» **Task brief**:
Each line from the one that contains "Allow all cookies (70, 1331)" to the end of the material must be quoted exactly; include both end lines and nothing else.
══════════
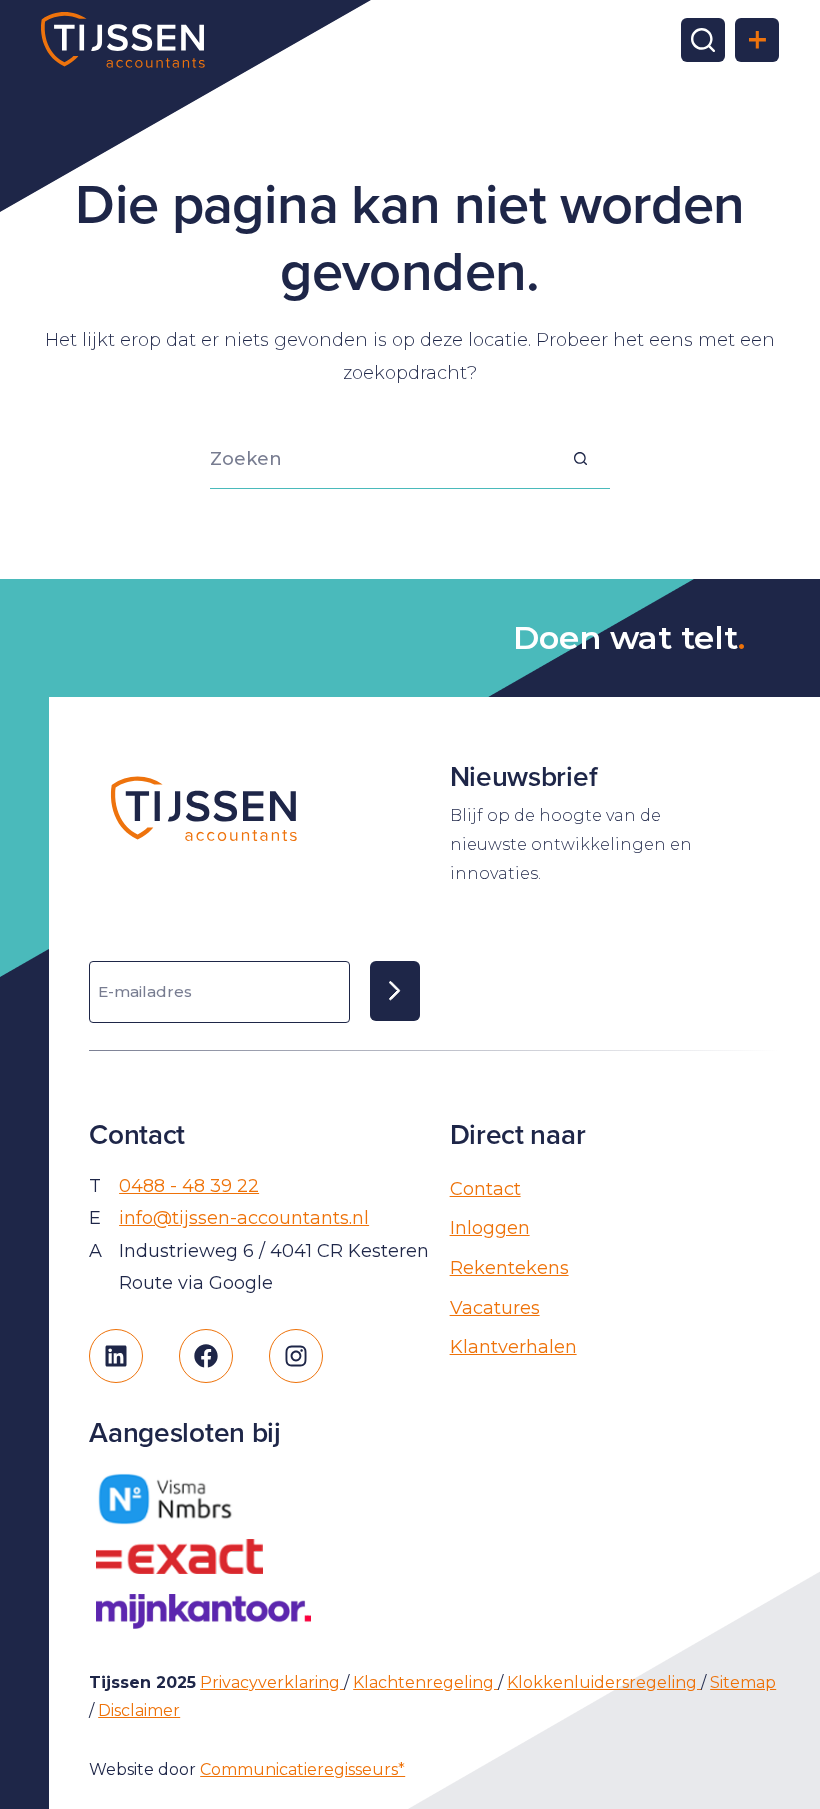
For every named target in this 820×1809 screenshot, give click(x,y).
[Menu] (757, 40)
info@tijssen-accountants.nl (244, 1218)
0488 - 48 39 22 (189, 1186)
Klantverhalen (513, 1347)
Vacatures (495, 1308)
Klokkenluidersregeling (604, 1682)
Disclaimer (139, 1710)
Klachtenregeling (425, 1682)
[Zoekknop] (580, 459)
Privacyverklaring (272, 1682)
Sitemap (743, 1682)
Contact (485, 1189)
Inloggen (490, 1228)
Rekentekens (509, 1268)
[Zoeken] (703, 40)
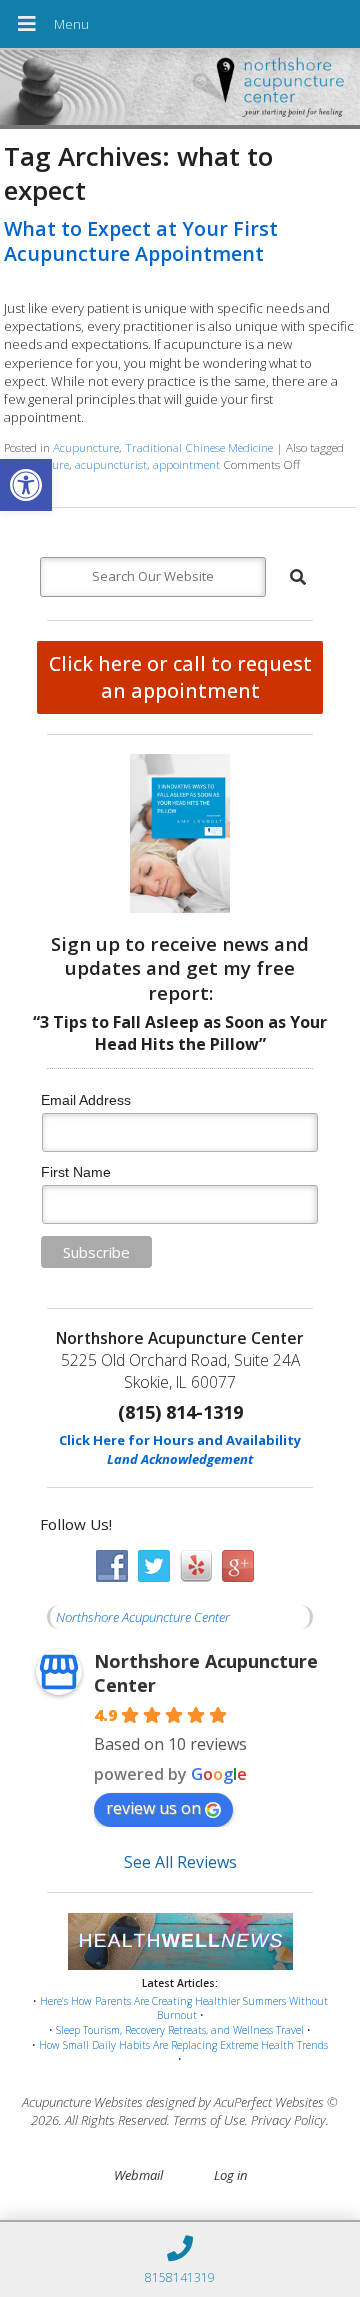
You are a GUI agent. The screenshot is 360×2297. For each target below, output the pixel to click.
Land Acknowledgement (180, 1459)
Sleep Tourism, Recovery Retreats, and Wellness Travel (180, 2030)
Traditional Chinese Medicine (199, 447)
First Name (76, 1172)
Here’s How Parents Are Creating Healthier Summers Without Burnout (184, 2008)
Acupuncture (86, 447)
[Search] (298, 577)
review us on (153, 1808)
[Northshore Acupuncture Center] (180, 89)
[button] (26, 485)
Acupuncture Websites (82, 2102)
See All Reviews (180, 1862)
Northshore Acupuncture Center (143, 1617)
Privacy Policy (288, 2120)
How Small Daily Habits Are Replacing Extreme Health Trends (183, 2045)
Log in (230, 2175)
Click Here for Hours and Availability (180, 1440)
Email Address (86, 1100)
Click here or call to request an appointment (180, 677)
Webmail (138, 2175)
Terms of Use (209, 2120)
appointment (186, 464)
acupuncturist (111, 464)
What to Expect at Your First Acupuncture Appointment (141, 241)
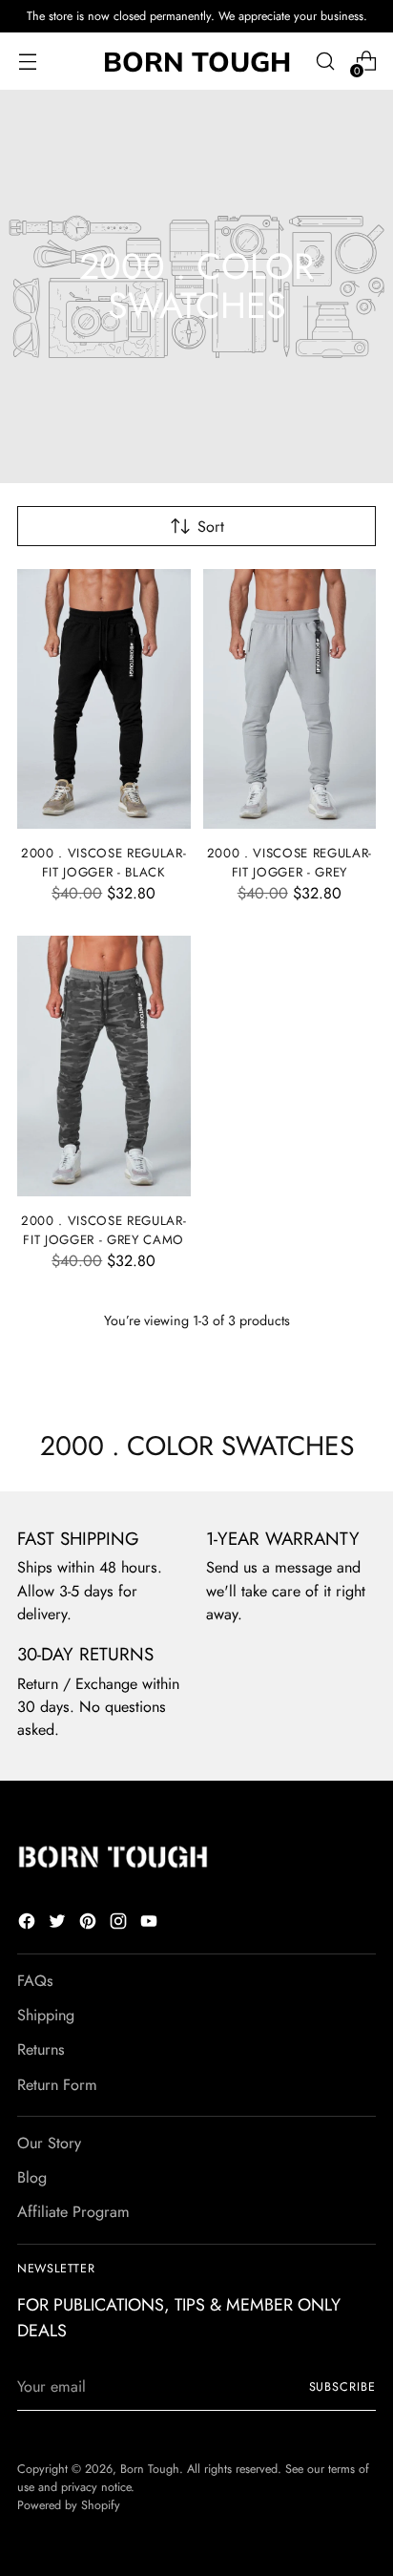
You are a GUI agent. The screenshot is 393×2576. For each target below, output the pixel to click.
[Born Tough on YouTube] (150, 1924)
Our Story (49, 2143)
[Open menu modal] (27, 61)
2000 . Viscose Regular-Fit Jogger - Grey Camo (103, 1230)
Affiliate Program (73, 2212)
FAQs (35, 1981)
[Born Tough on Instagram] (120, 1924)
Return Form (57, 2085)
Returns (41, 2049)
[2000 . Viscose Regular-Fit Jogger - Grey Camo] (104, 1065)
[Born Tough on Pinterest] (89, 1924)
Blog (32, 2177)
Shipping (45, 2015)
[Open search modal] (324, 61)
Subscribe (343, 2387)
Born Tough (149, 2469)
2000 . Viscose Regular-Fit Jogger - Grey (289, 862)
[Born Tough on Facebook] (28, 1924)
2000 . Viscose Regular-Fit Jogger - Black (103, 862)
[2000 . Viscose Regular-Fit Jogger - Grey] (290, 699)
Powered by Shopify (68, 2505)
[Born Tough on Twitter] (59, 1924)
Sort (210, 527)
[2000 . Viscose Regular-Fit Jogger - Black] (104, 699)
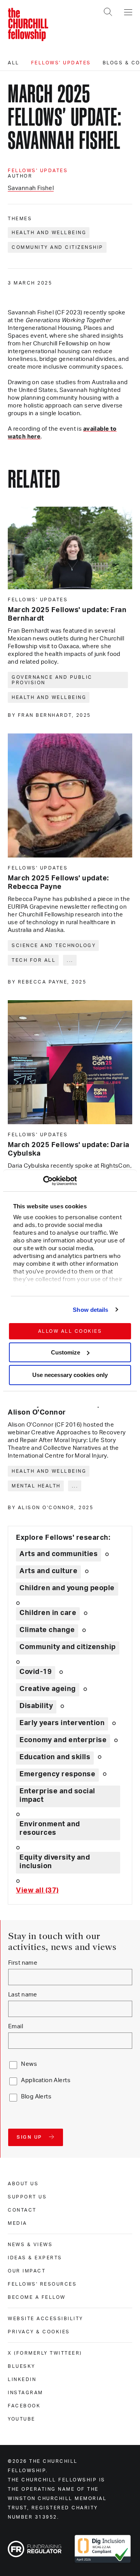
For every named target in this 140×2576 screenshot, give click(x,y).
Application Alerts (45, 2080)
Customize (65, 1352)
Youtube (21, 2419)
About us (23, 2183)
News (29, 2064)
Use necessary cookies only (70, 1375)
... (70, 960)
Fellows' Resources (42, 2284)
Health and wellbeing (49, 232)
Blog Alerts (36, 2097)
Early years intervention (62, 1723)
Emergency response (57, 1774)
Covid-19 (35, 1671)
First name (22, 1963)
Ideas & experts (35, 2257)
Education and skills (54, 1757)
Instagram (25, 2392)
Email (15, 2026)
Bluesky (21, 2366)
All (13, 62)
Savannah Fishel (31, 188)
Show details (90, 1309)
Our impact (27, 2271)
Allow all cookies (70, 1331)
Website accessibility (45, 2318)
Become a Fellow (37, 2297)
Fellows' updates (61, 62)
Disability (36, 1706)
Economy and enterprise (63, 1740)
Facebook (24, 2405)
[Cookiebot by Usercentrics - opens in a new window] (43, 1181)
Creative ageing (47, 1689)
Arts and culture (48, 1571)
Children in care (47, 1613)
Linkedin (22, 2379)
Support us (27, 2197)
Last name (22, 1995)
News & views (30, 2244)
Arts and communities (58, 1554)
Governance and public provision (52, 680)
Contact (22, 2210)
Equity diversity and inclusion (54, 1862)
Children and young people (67, 1588)
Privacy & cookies (39, 2331)
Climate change (47, 1630)
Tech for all (34, 960)
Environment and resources (49, 1828)
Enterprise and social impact (57, 1795)
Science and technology (54, 945)
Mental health (36, 1486)
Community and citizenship (57, 247)
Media (17, 2223)
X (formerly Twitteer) (45, 2353)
══════════
» **Final answer**:
Allow all cookies (70, 1331)
Website accessibility (45, 2318)
Become a Fellow (37, 2297)
Fellows' updates (61, 62)
Disability (36, 1706)
Economy and enterprise (63, 1740)
Facebook (24, 2405)
[Cookiebot by Usercentrics - opens in a new window] (43, 1181)
Creative ageing (47, 1689)
Arts and culture (48, 1571)
Children in care (47, 1613)
Linkedin (22, 2379)
Support us (27, 2197)
Last name (22, 1995)
News & views (30, 2244)
Arts and communities (58, 1554)
Governance and public provision (52, 680)
Contact (22, 2210)
Equity diversity and inclusion (54, 1862)
Children and young people (67, 1588)
Privacy & cookies (39, 2331)
Climate change (47, 1630)
Tech for all (34, 960)
Environment and resources (49, 1828)
Enterprise and social impact (57, 1795)
Science and technology (54, 945)
Mental health (36, 1486)
Community and citizenship (57, 247)
Media (17, 2223)
X (formerly Twitteer) (45, 2353)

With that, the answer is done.